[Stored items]

************

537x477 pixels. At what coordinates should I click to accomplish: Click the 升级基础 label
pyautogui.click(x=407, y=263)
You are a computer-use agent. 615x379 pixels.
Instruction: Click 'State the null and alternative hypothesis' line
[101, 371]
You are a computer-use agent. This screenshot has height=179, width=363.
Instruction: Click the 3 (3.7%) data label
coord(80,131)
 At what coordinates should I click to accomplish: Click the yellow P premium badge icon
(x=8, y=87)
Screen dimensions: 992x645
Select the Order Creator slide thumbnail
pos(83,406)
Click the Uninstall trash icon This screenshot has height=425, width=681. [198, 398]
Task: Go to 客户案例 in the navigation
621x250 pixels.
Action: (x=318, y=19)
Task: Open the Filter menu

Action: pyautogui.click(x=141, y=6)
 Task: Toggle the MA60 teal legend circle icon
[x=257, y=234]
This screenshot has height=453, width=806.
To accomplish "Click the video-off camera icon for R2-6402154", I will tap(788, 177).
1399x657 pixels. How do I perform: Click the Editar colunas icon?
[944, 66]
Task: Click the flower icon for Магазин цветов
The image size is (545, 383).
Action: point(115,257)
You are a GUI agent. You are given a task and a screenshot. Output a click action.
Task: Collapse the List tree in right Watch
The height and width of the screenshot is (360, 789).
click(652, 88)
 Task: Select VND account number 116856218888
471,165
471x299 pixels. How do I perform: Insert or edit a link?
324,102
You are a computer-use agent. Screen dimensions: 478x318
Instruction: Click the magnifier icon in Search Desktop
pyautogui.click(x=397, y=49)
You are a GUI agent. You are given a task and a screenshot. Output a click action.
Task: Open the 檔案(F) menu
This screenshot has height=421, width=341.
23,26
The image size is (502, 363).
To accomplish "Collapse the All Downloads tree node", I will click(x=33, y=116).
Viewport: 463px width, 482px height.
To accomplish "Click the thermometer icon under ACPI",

************

▸ **Task to carry out**:
A single figure is required: the number of lines above in which the word "Collapse" occurs.

▸ **Reply**:
2